To fully appreciate the consequences of the FCC’s slow speed when it comes to diversity and competition, we can look to history for context and wisdom.

Today we stand today in the middle of the second great economic transformation the nation has ever seen. During the first one, from 1900 to 1970, we evolved from an agricultural economy into an industrial one. And since around 2000, we’ve been evolving from an industrial to a digital economy. This second great transformation is happening so rapidly that it should be nearly complete by 2015.

All of us know what happened to people of color during the great agricultural-to-industrial transformation. As documented in Ira Katznelson’s brilliant 2005 book When Affirmative Action was White, the indicators of equal opportunity went through the floor. Minorities fell farther and farther behind because discrimination had left them unprepared or barred entirely from taking advantage of most of the great opportunities presented by industrialization.

And now, during the industrial-to-digital transformation, history is repeating itself. As the San Jose Mercury News and others have documented, minority employment and entrepreneurship levels in the high tech industry are tiny, and racial disparities are growing wider every day.

Turning this around means reorganizing and empowering the FCC to act rapidly and assiduously to protect consumers and promote social justice. Several new ideas are circulating to reform the FCC – for example:
* A shot clock on rulemakings that would treat Commission inaction as forbearance;
* Adding engineering staff to the offices of each Commissioner, which would do much to accelerate and sharpen FCC rulemakings; and
* Making the National Broadband Plan team a permanent element of the FCC’s staff that updates the Plan every two years to keep pace with disruptive technology and advance social justice.

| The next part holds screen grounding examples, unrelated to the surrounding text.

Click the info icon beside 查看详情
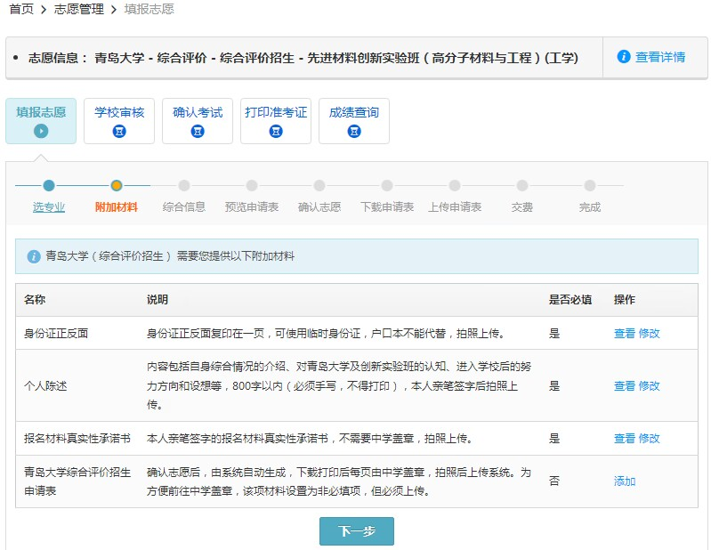This screenshot has width=711, height=550. click(x=624, y=57)
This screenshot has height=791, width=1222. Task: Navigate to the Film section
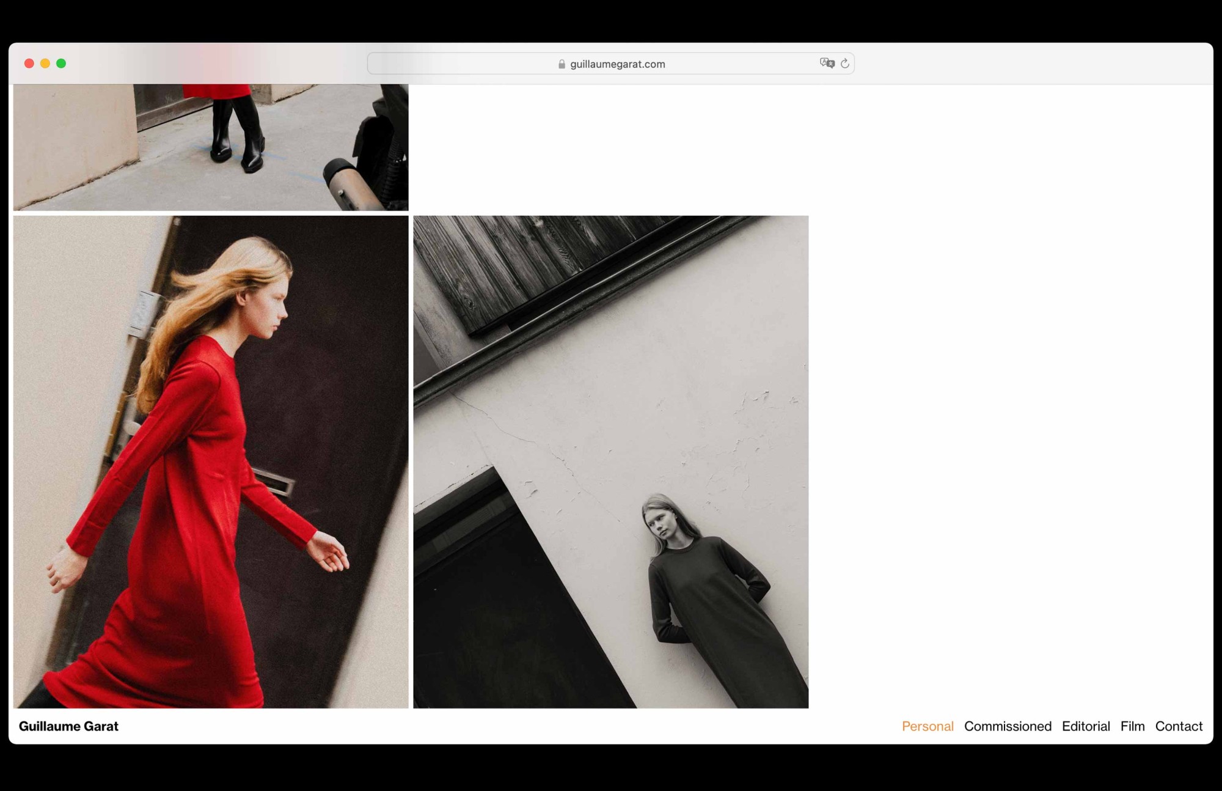pyautogui.click(x=1133, y=726)
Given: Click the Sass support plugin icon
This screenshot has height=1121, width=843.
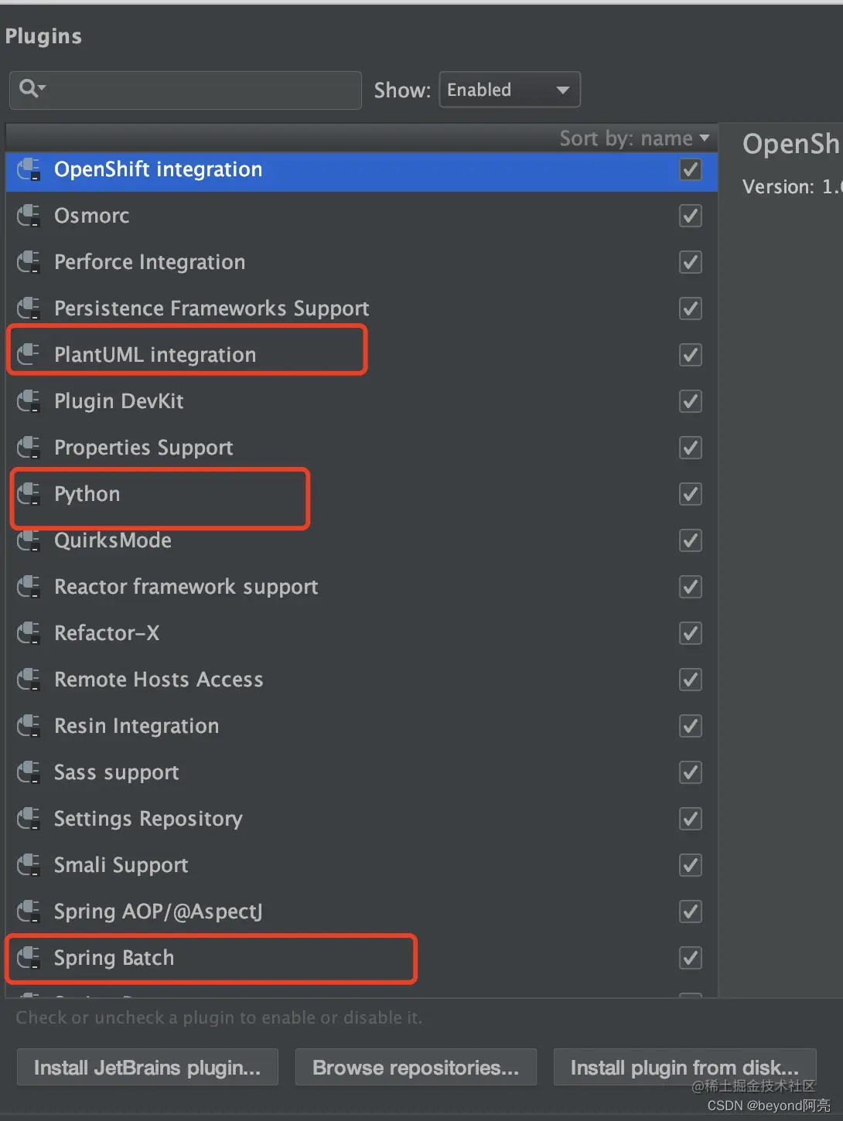Looking at the screenshot, I should coord(29,772).
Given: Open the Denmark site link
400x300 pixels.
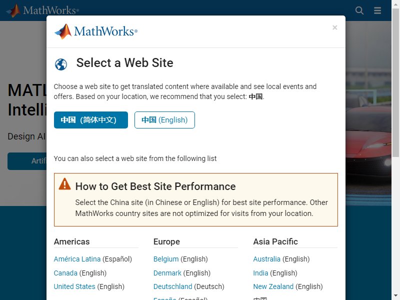Looking at the screenshot, I should [168, 273].
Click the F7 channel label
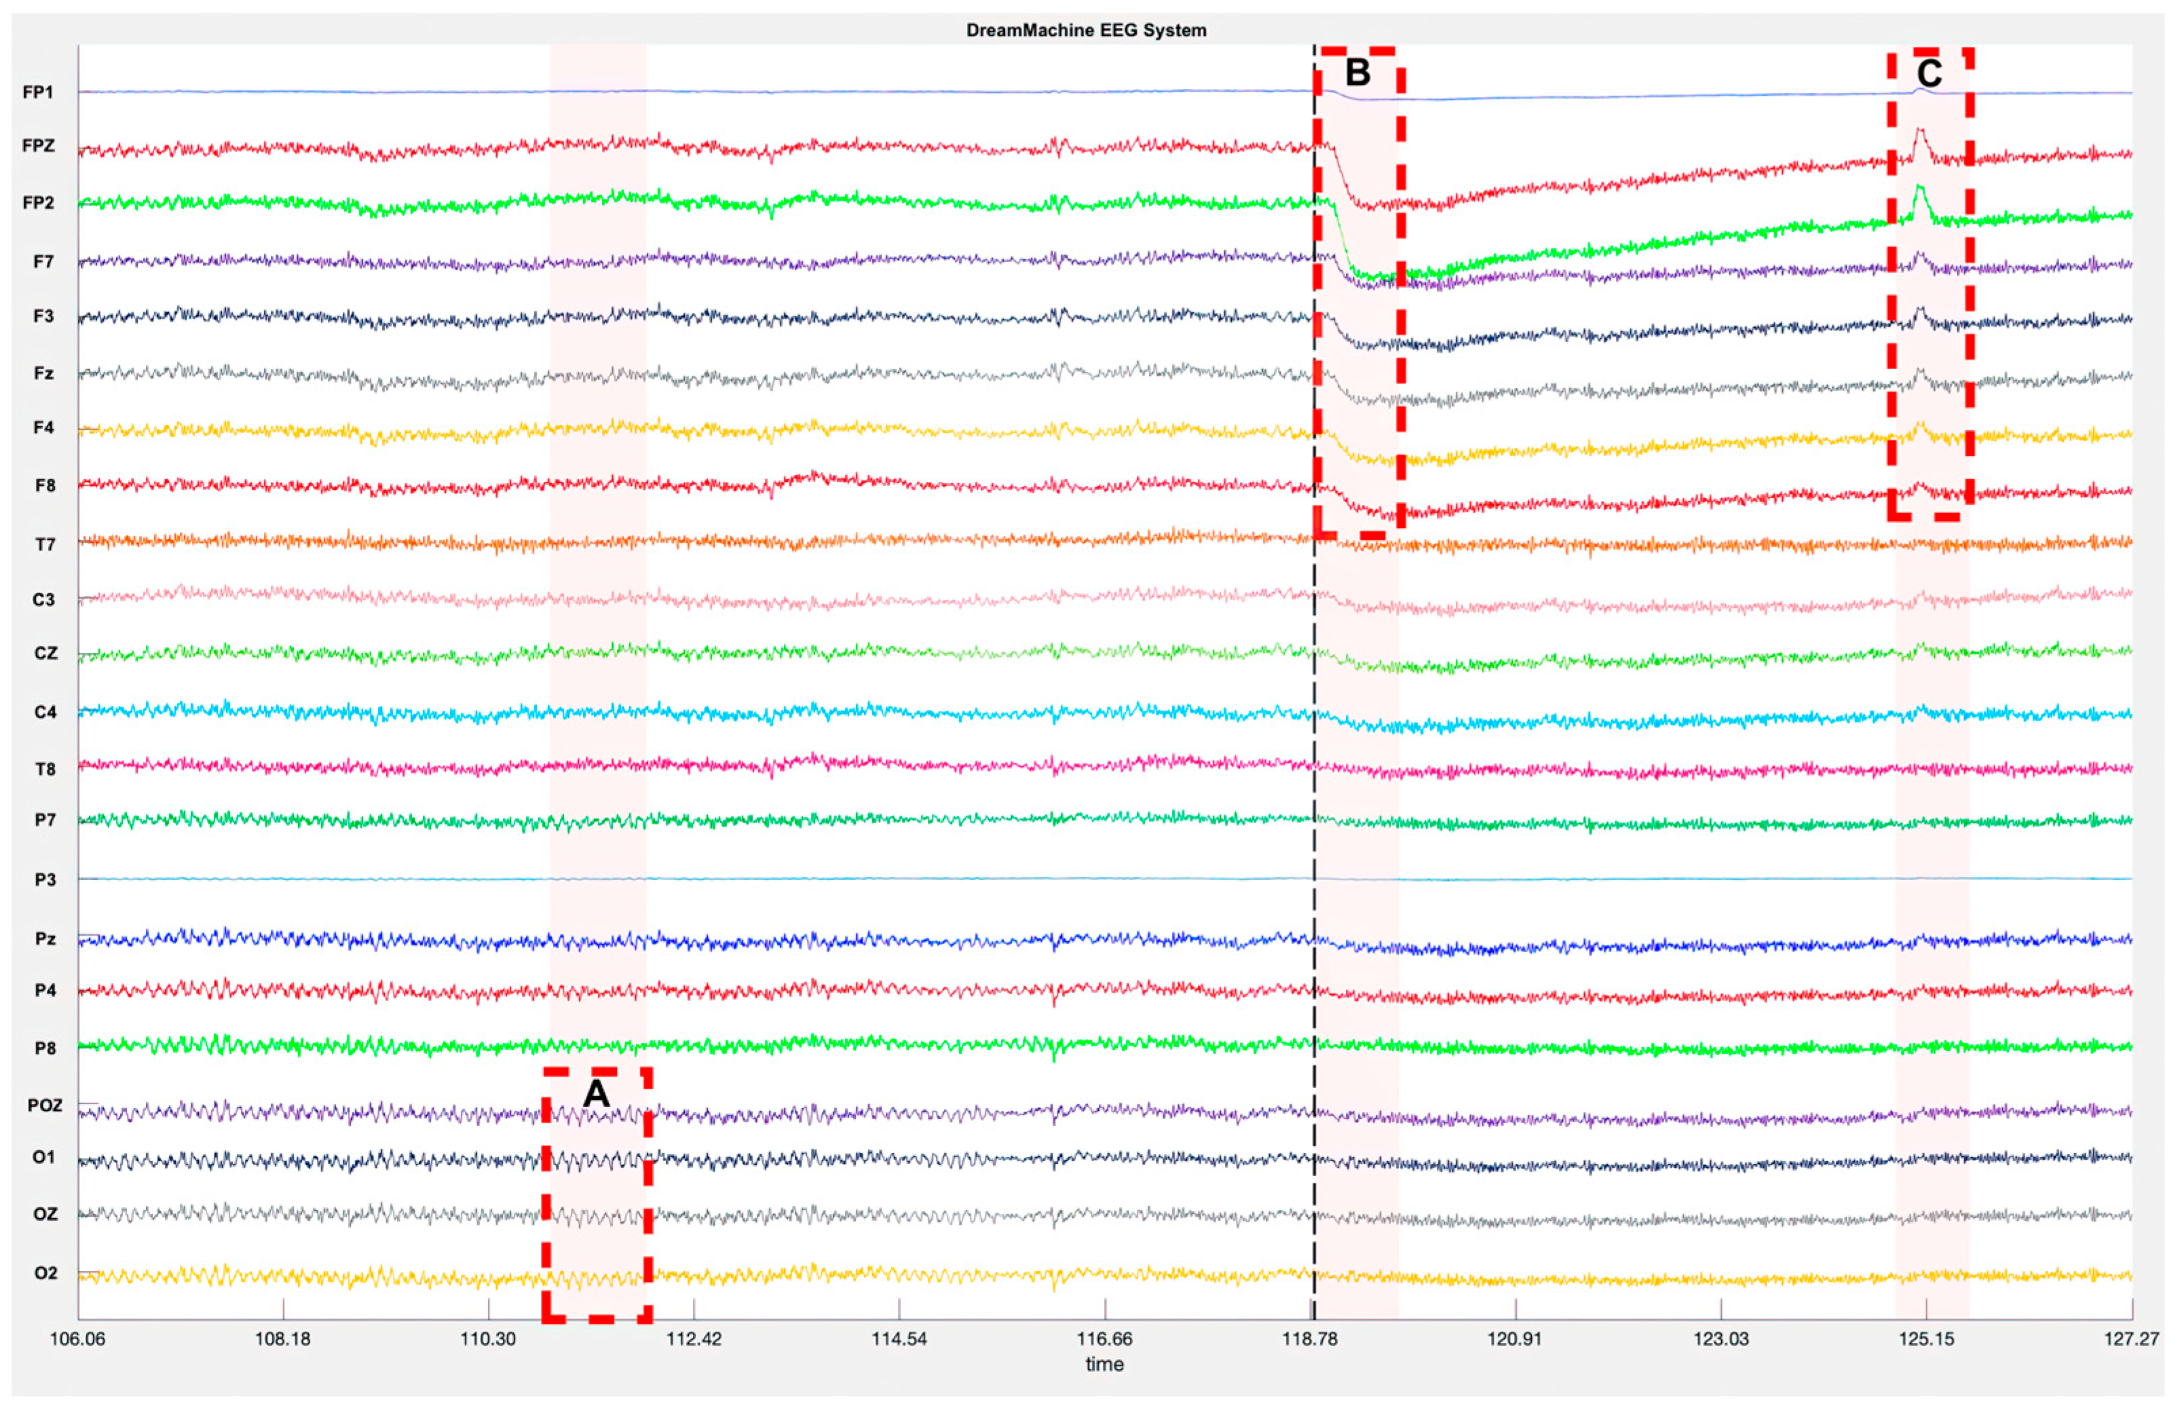This screenshot has height=1419, width=2182. pyautogui.click(x=43, y=262)
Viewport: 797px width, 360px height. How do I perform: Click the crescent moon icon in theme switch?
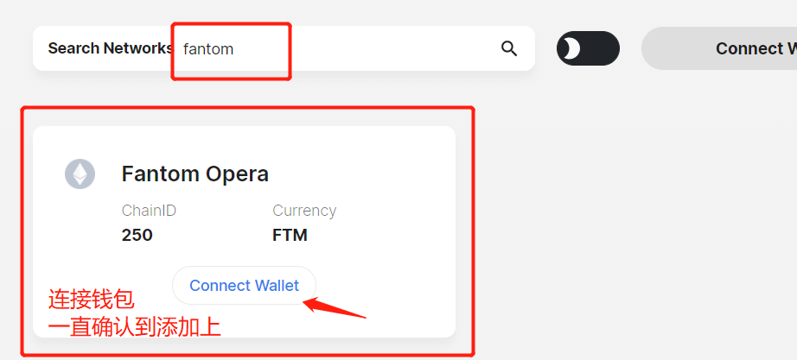point(572,48)
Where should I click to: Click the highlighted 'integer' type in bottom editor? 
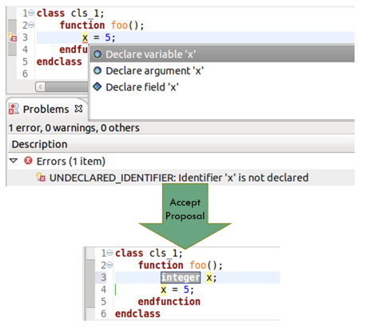point(181,278)
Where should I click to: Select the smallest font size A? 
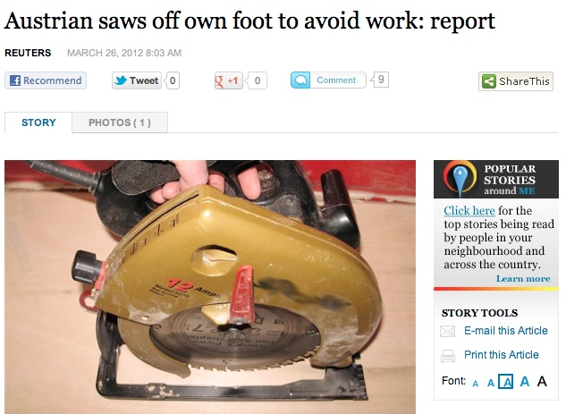(476, 384)
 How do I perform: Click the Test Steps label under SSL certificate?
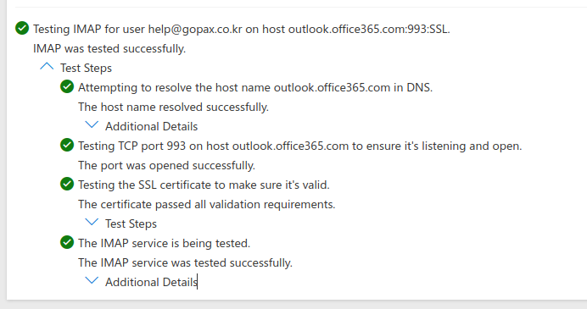click(x=131, y=223)
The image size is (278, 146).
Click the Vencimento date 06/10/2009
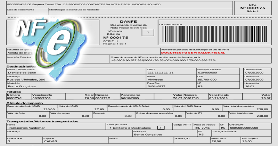click(130, 98)
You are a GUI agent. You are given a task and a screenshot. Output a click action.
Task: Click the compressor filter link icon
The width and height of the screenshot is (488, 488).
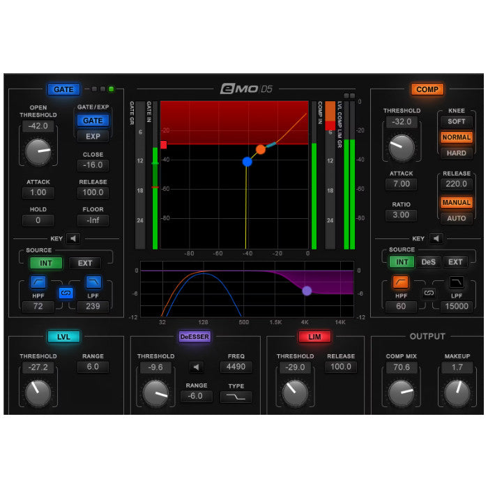tap(428, 293)
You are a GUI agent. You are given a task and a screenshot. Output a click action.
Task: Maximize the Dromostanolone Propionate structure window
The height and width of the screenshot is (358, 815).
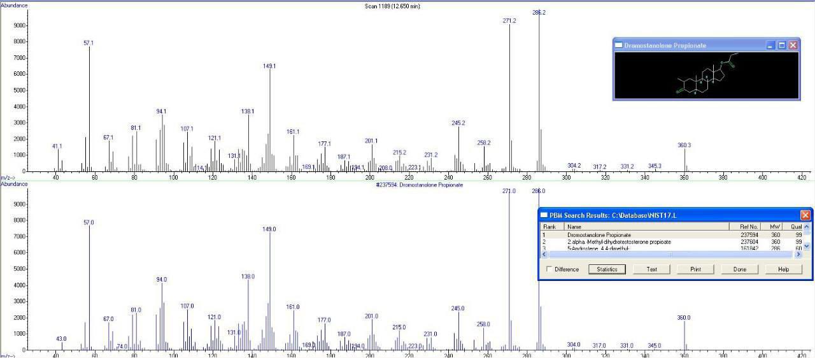click(782, 45)
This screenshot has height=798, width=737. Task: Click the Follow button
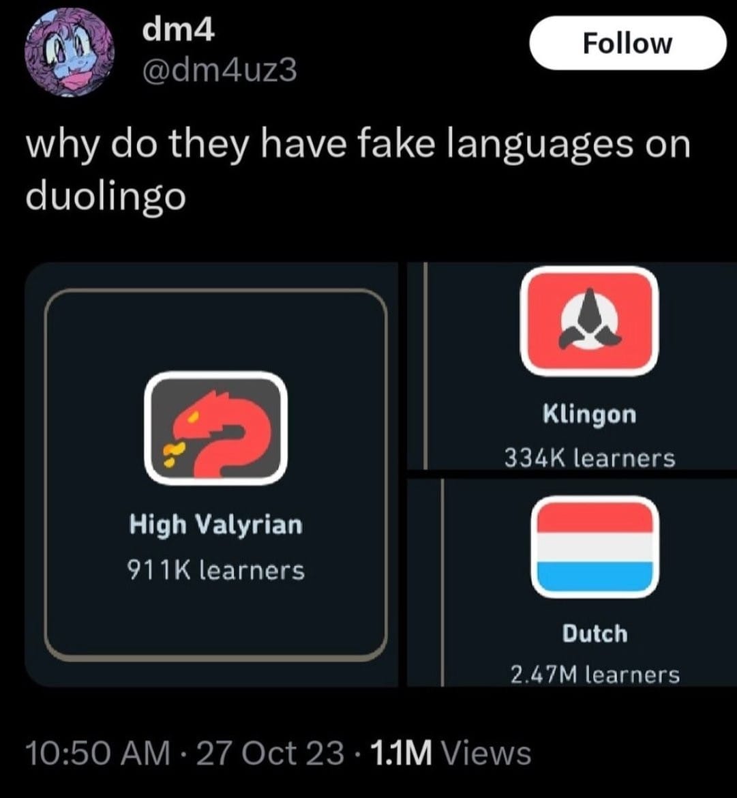tap(628, 43)
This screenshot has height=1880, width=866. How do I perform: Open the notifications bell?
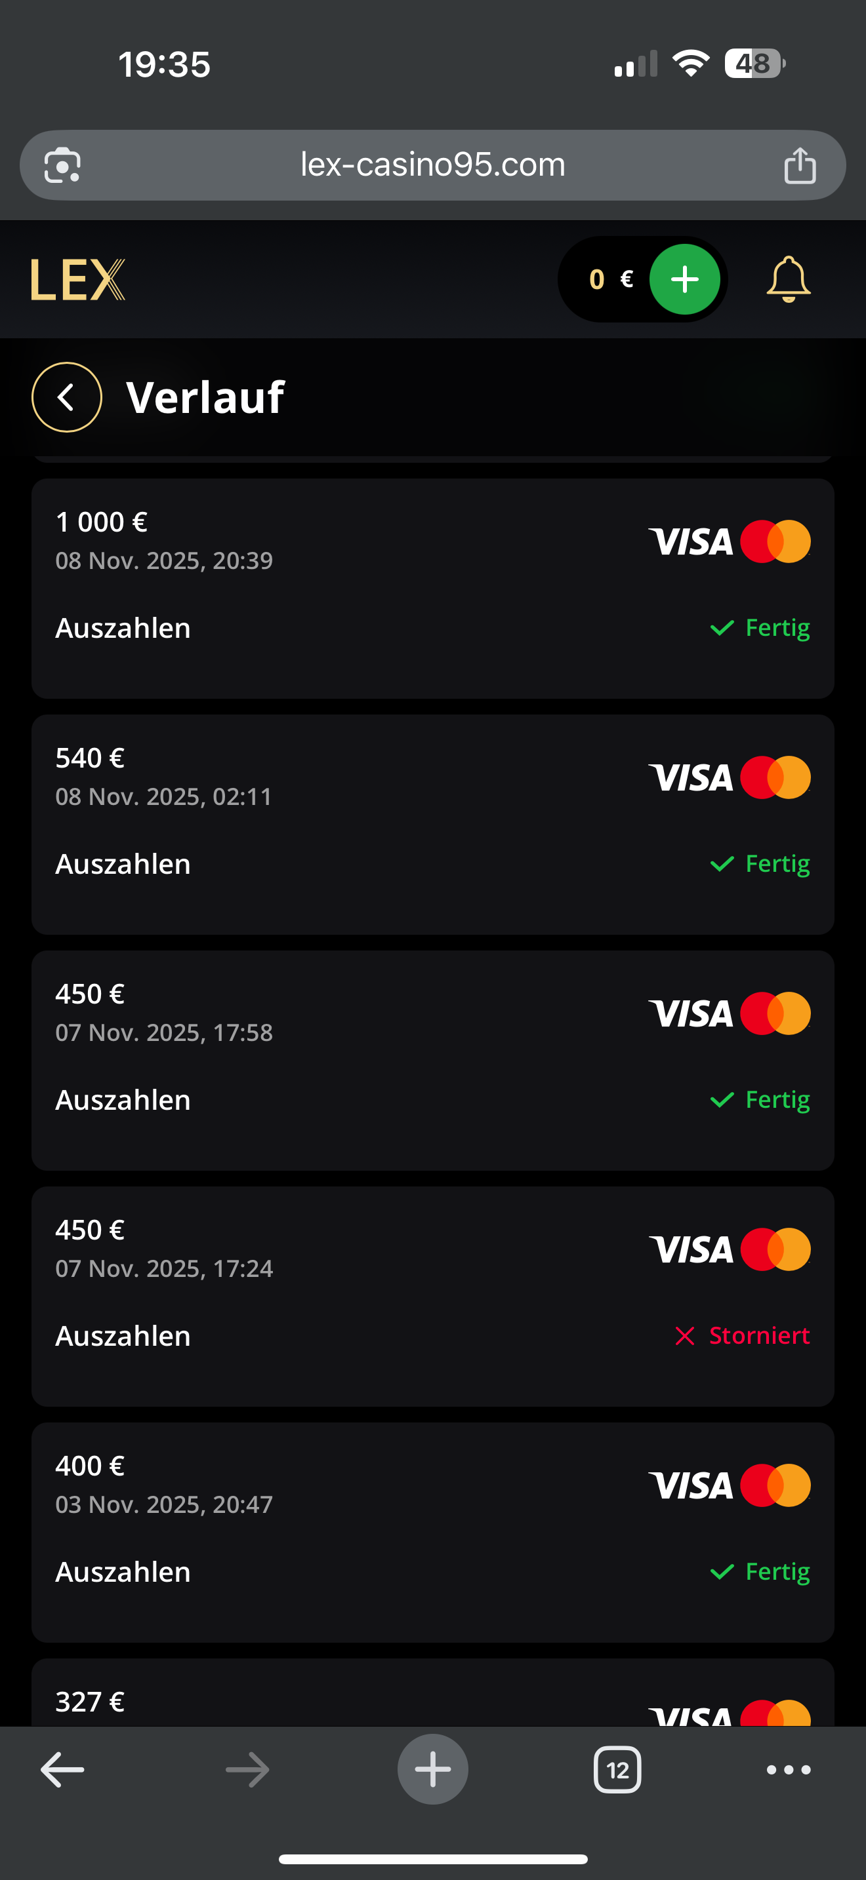tap(788, 280)
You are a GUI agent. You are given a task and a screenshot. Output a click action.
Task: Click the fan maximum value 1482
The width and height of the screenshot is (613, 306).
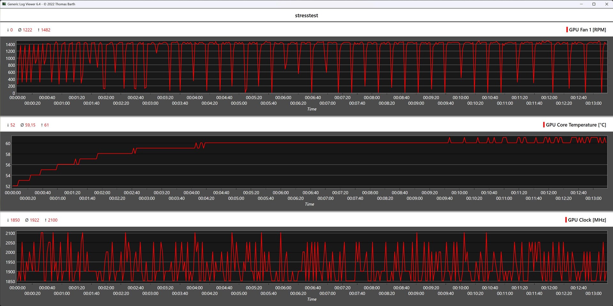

We need Congress to consider these ideas and many, many more. The best way to do this is comprehensively, in a new Telecommunications Act for the Digital Age.

Here is what such a statute could accomplish:
* It could make the United States the world’s leader in broadband infrastructure, adoption, informed use and consumer protection.
* It could release the FCC from regulatory make-work when disruptive technologies ensure the market’s competitiveness, and it could empower the FCC to take strong steps to protect consumers when the market has failed due to such external factors as systemic racial discrimination and its present effects.
* It could harmonize regulation across the ecosystem of converging and competing industries to ensure technological neutrality and consistent consumer protection.
* It could both expect and enable the Commission to rapidly resolve complex issues while winning the confidence of the appellate courts.
* It could enable the nation to achieve universal broadband access, adoption, and affordability within five years.
* And it could ensure that all Americans, including minorities and women, will participate fully as owners and managers in the media, telecom and high tech industries.

Over the past few months, MMTC has joined with other interested parties to begin exploring the creation of a New Telecom Act Taskforce that would also consider a variety of tools – tax legislation, executive orders, rulemakings, public/private partnerships, and industry best practices. As we move forward, we’ll need everyone in this room to join in fighting to restore the economic health of the United States and to achieve permanent first class digital citizenship for Americans.